Jika keempat belas cara mencegah pencurian (penggelapan) cek di atas dilakukan secara konsisten, dari waktu-ke-waktu, saya yakin potensi risiko kebobolan bisa ditekan hingga ketitik yang paling rendah. Cara yang paling pasti untuk membuat implementasi pengawasan berjalan konsisten, adalah dengan menuangkannya ke dalam instruksi tertulis, idealnya semacam standar operation procedures (SOP). Tentunya tanpa perlu penjelasan kepada pegawai mengapa harus dilakukan cukup eksekutif saja yang tahu.

Penting untuk diketahui bahwa, sebagus apapun tehnik pengawasan yang diterapkan (termasuk cara yang saya tawarkan ini), tetap saja bukan merupakan tehnik yang bisa berjalan dengan sendirinya (set-up and forget it). Perusahaan masih perlu melakukan pengawasan termasuk pemeriksaan-pemeriksaan berkala untuk memastikan bahwa prosedur dijalankan secara displin dan konsisten.

Pada dasarnya memang tidak ada manusia (termasuk pegawai perusahaan) yang berkeinginan untuk menjadi pencuri. Sehingga, seharusnya tidak ada yang salah dengan mempercayai staf. Akan tetapi orang bisa berubah (tanpa disadari) menjadi ‘gelap-mata’ ketika desakan kesulitan ekonomi tersambut oleh lemahnya pengawasan (kontrol) kas.

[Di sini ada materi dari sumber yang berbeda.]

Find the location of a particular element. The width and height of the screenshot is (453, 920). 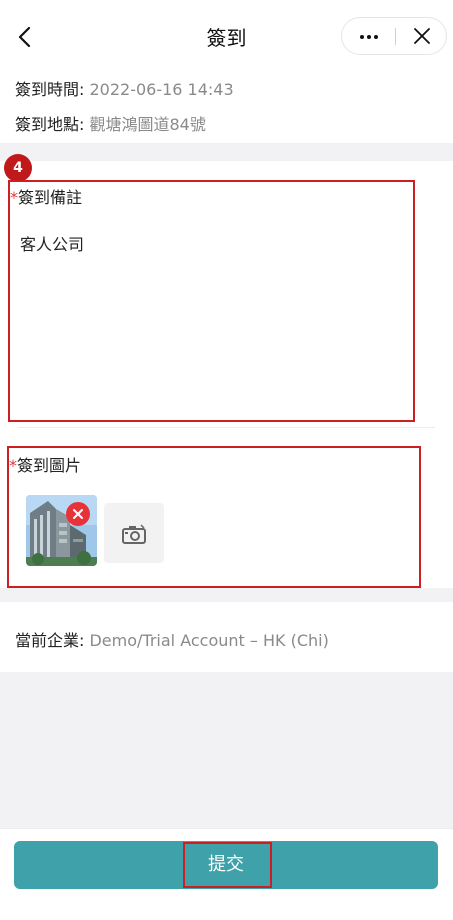

close-button is located at coordinates (422, 36).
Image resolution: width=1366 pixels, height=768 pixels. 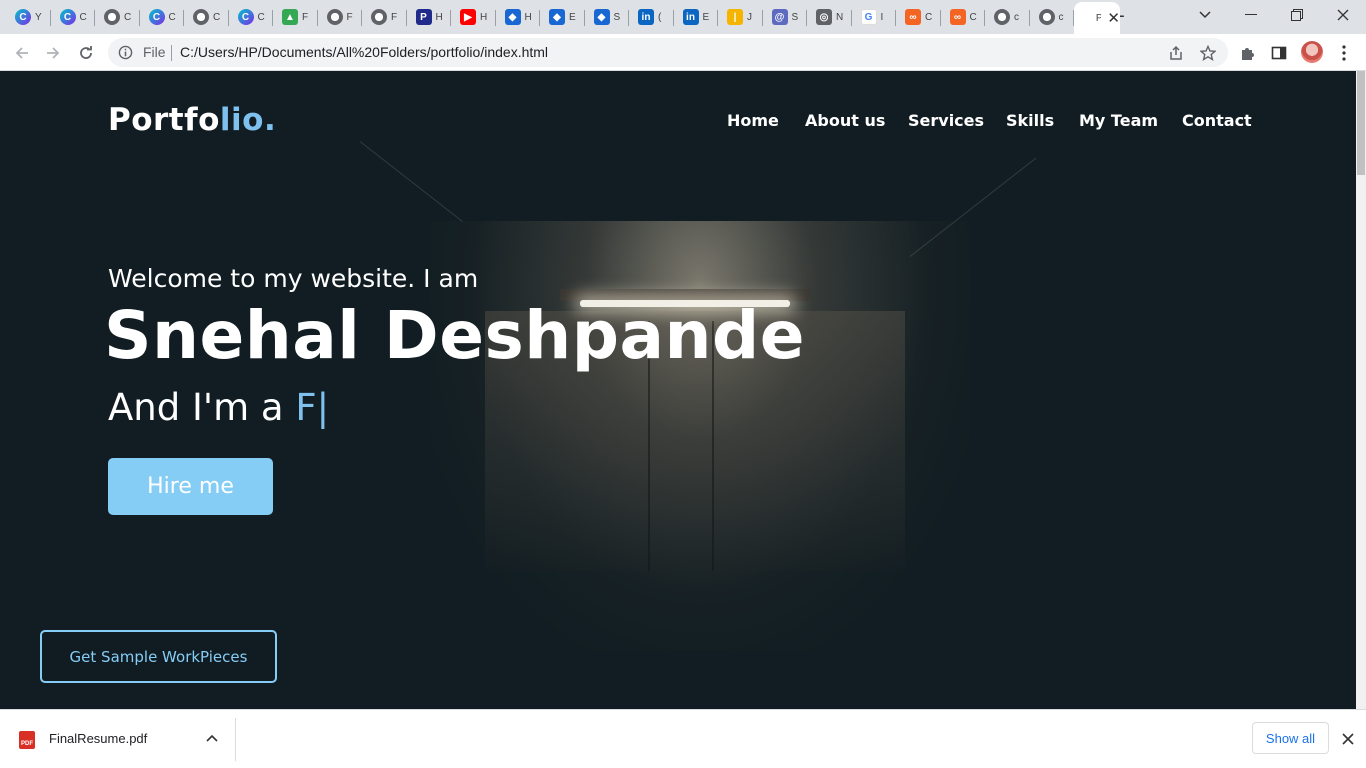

Adalah tidak mungkin bagi perusahaan untuk mencegah kesulitan ekonomi yang dihadapi oleh pagawai—masing-masing orang memiliki tingkat kebutuhan yang berbeda. Yang paling mungkin dilakukan oleh perusahaan adalah melakukan pengawasan atau kontrol yang ketat—sehingga peluang terjadinya pencurian atau penggelapan kas benar-benar tertutup rapat.